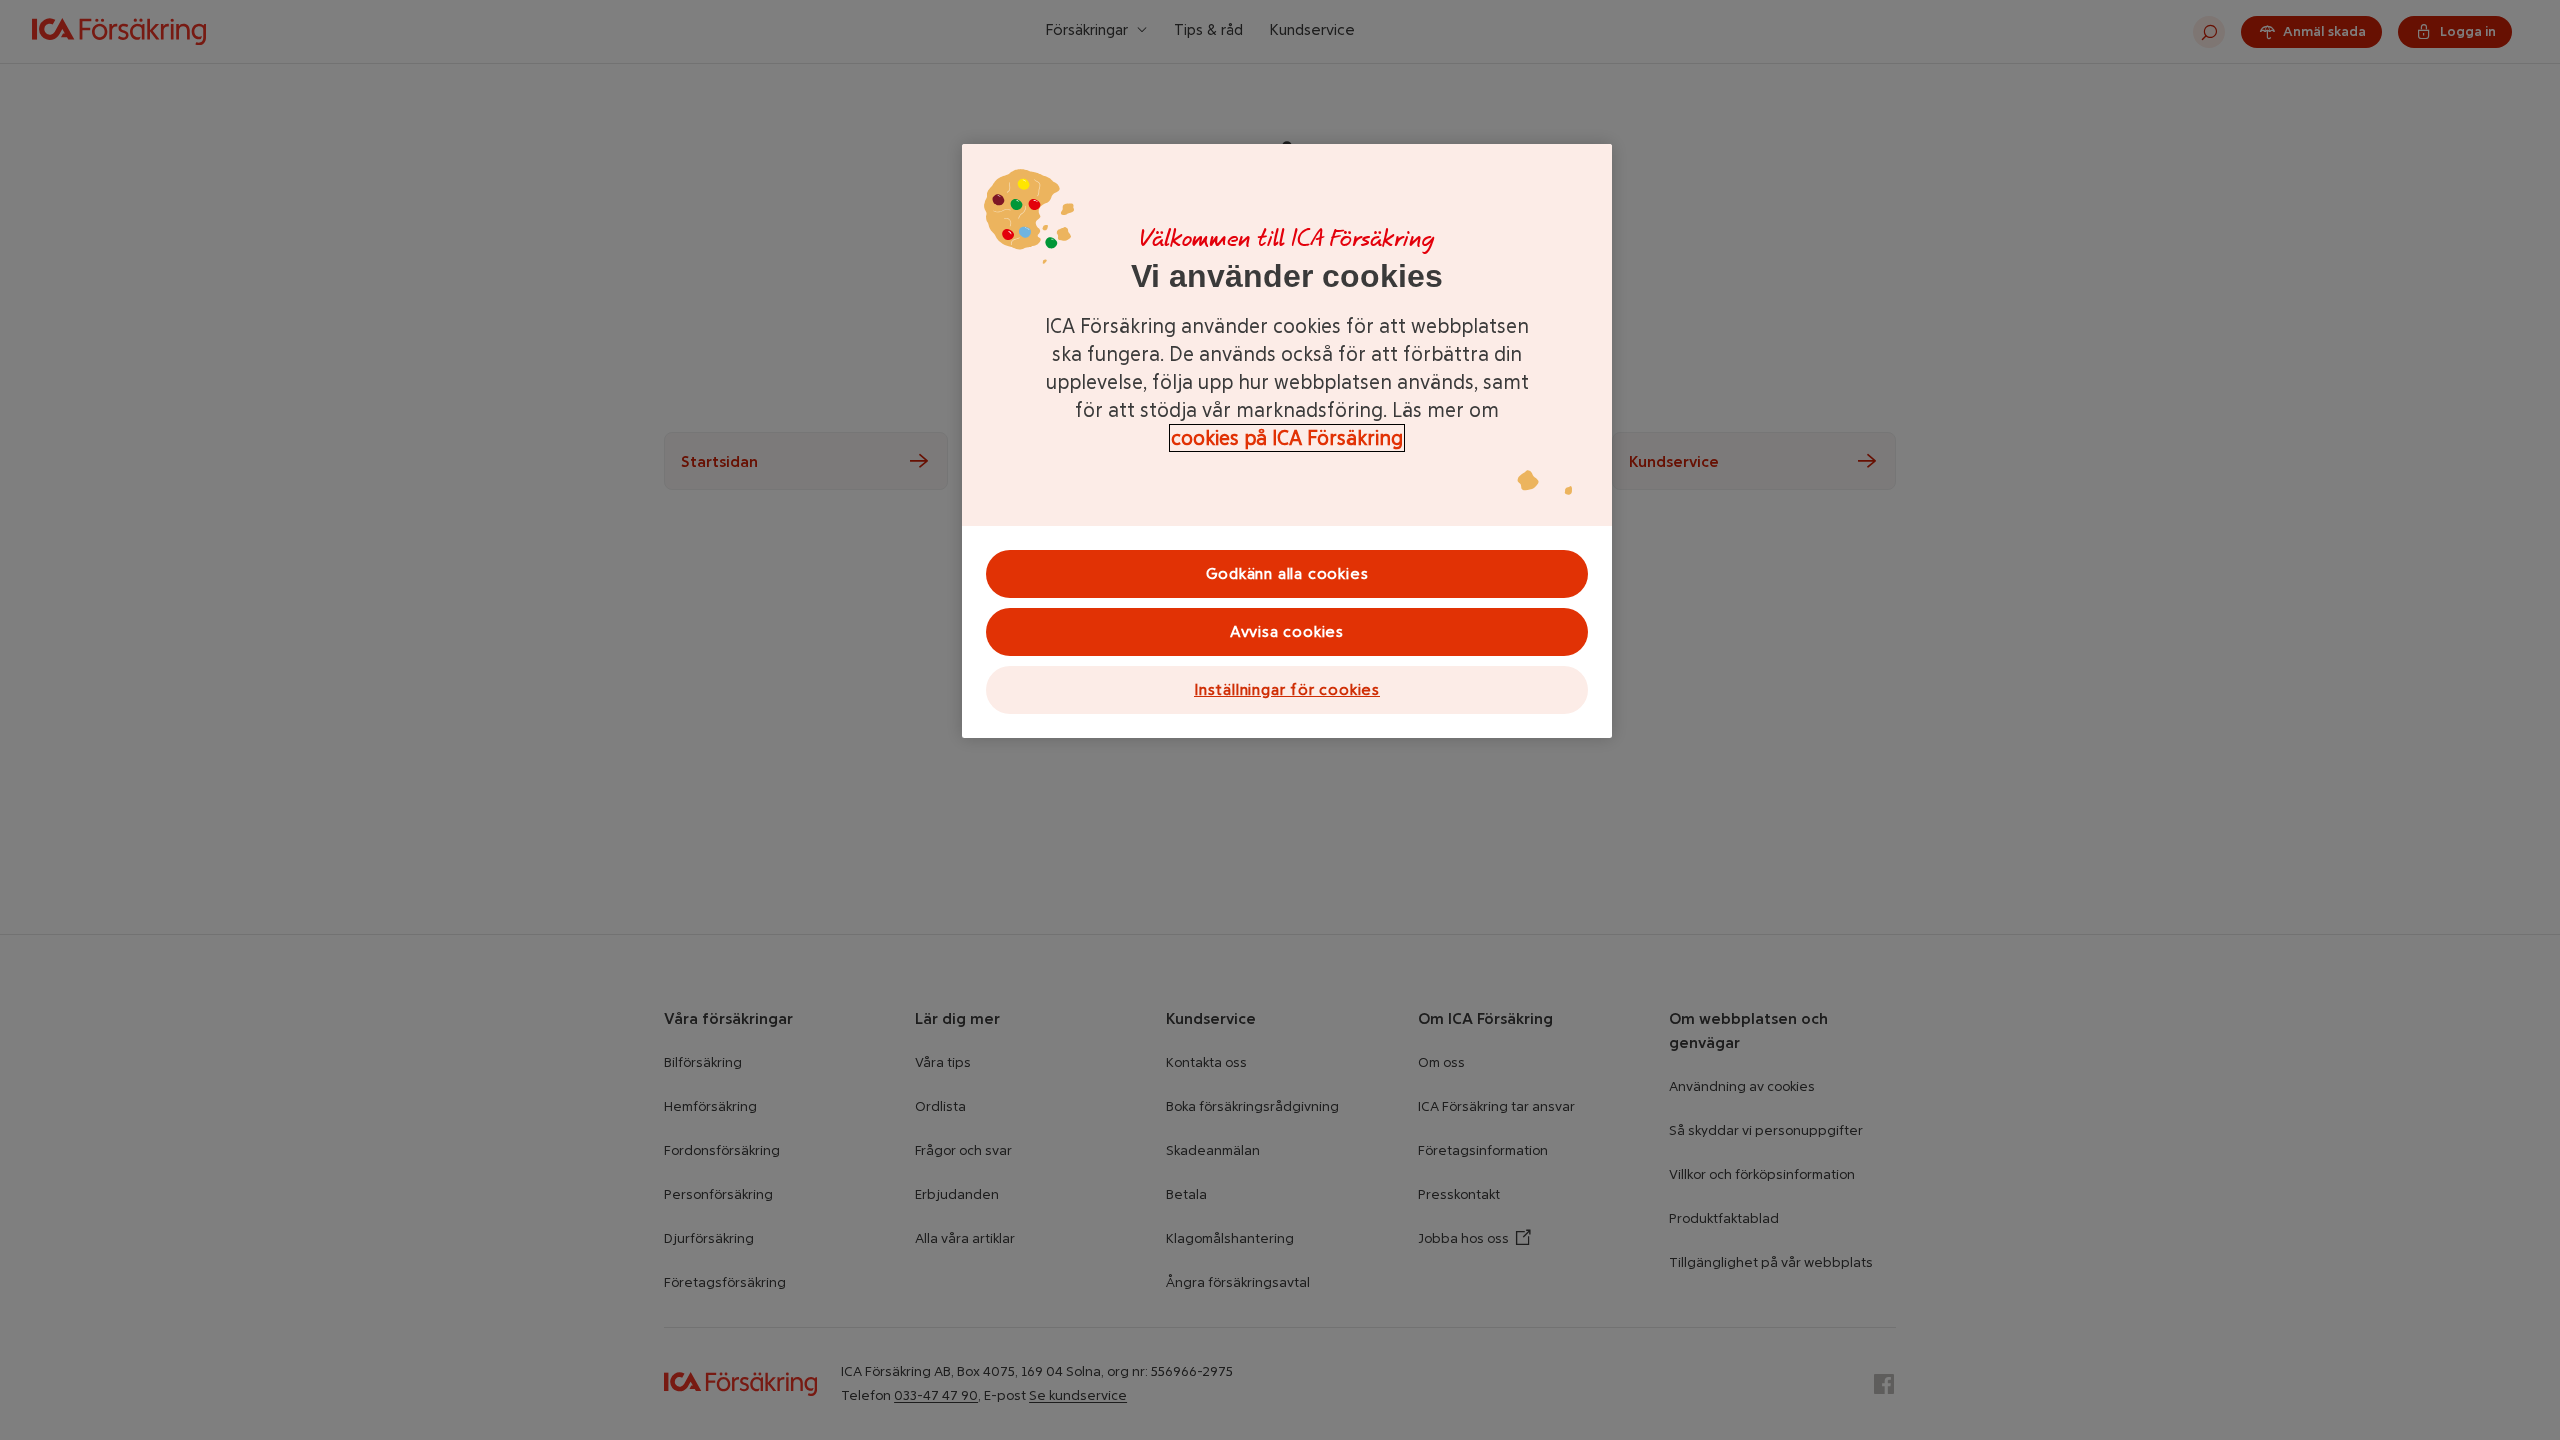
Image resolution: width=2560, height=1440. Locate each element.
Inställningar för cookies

---

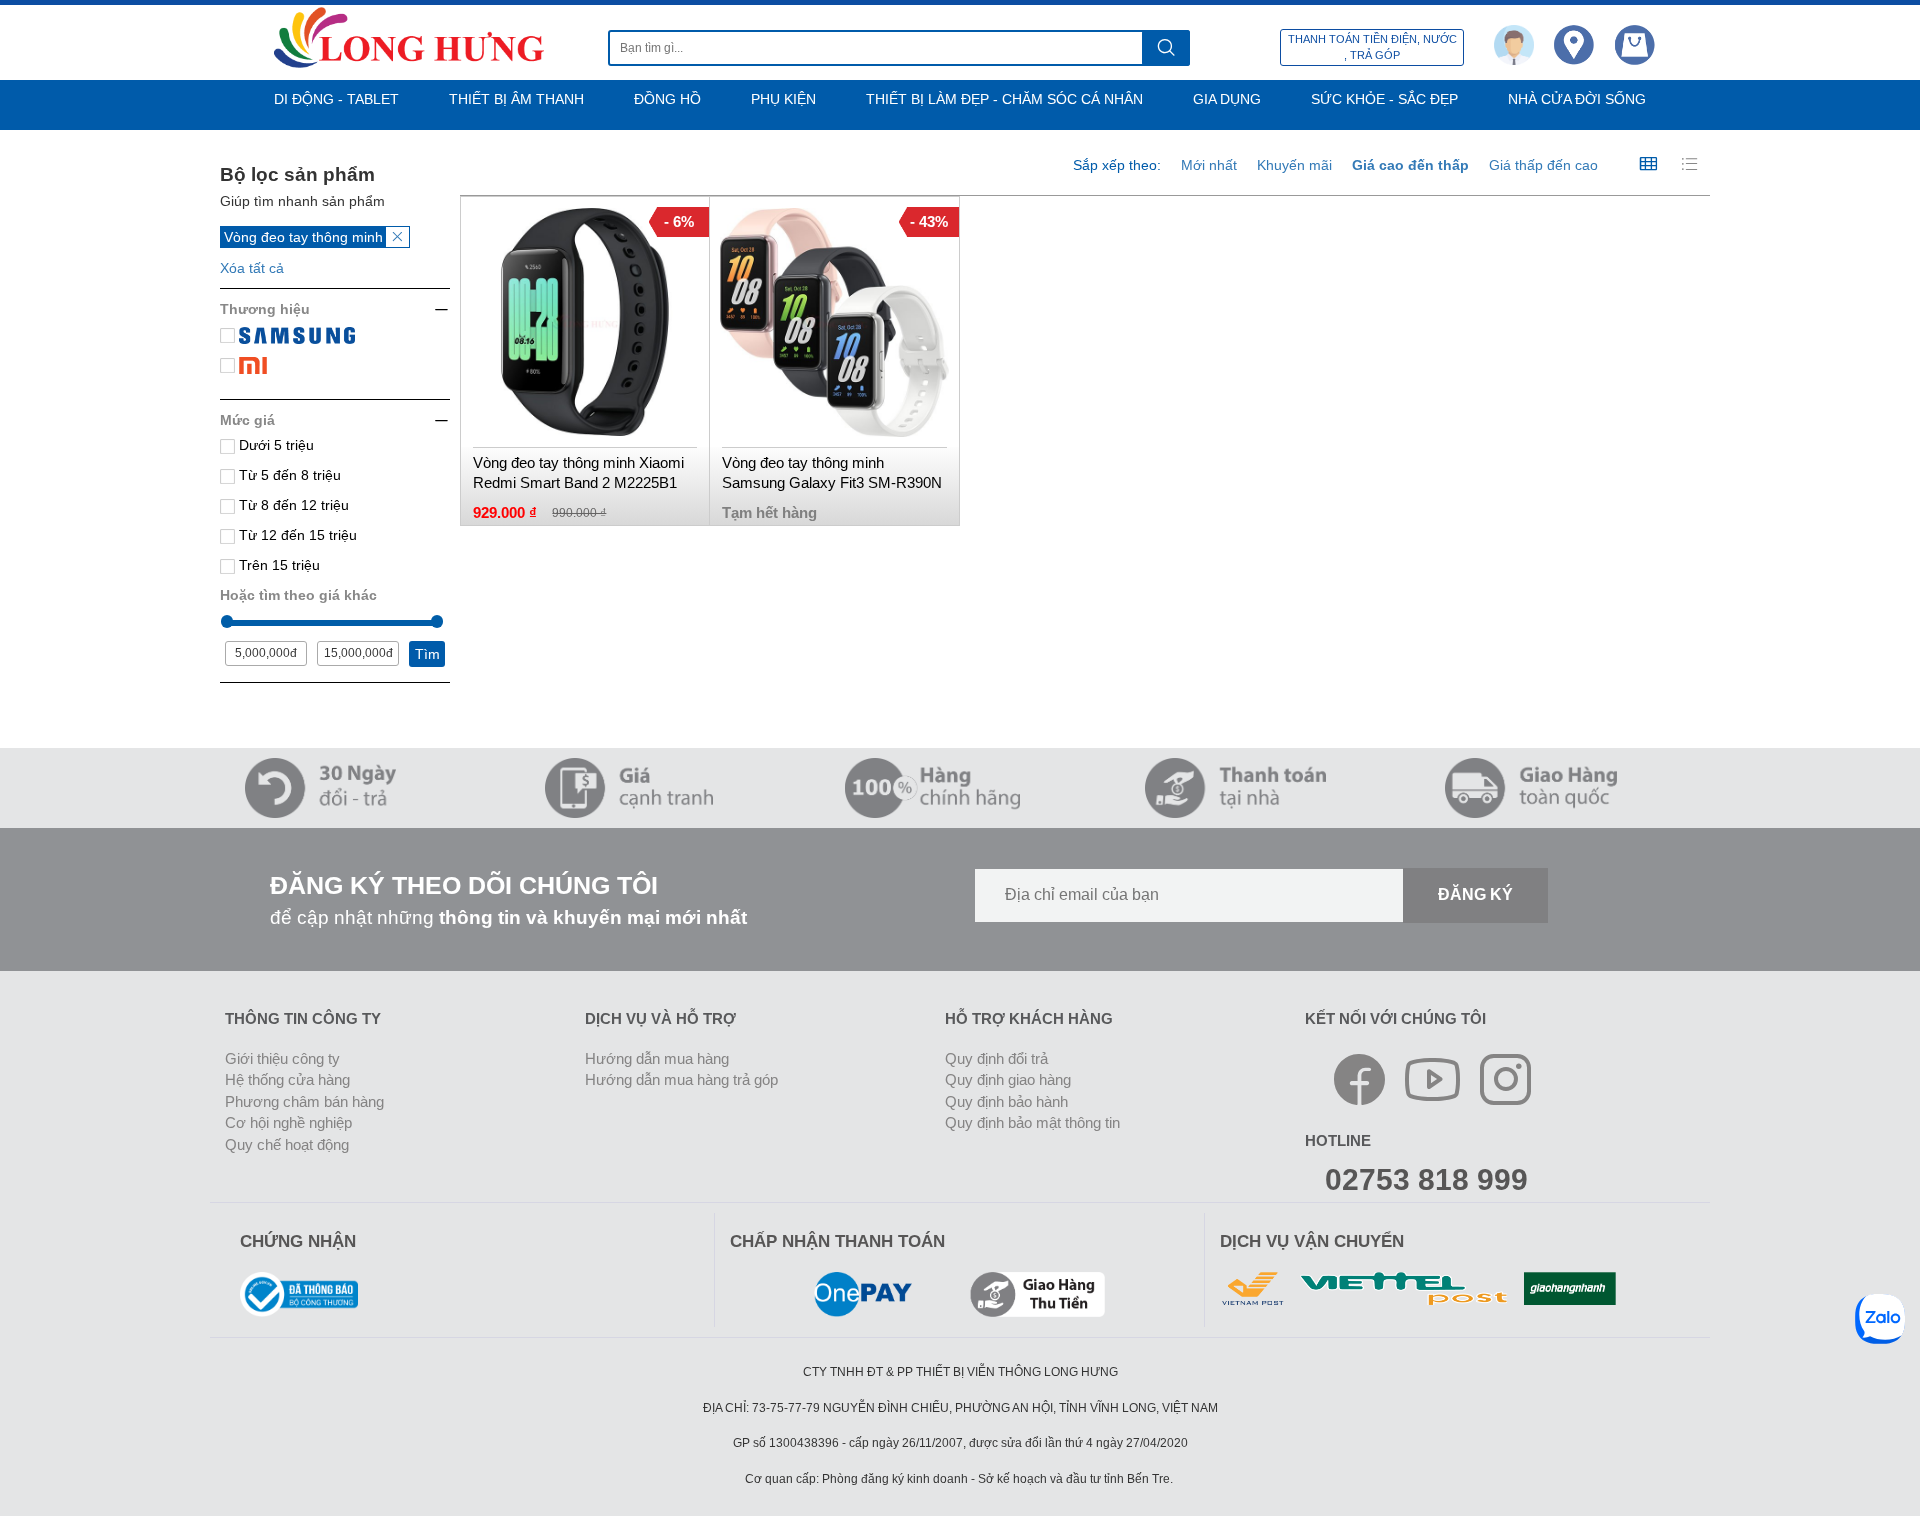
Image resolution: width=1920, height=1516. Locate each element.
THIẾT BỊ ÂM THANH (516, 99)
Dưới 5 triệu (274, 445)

▶ WORK REQUIRED
Only the lines above that hold "resolution" are wanted. Show every one of them.

▶ SOLVED EXERCISE
Image resolution: width=2560, height=1440. Locate each element.
Image resolution: width=1920, height=1516. Locate each element.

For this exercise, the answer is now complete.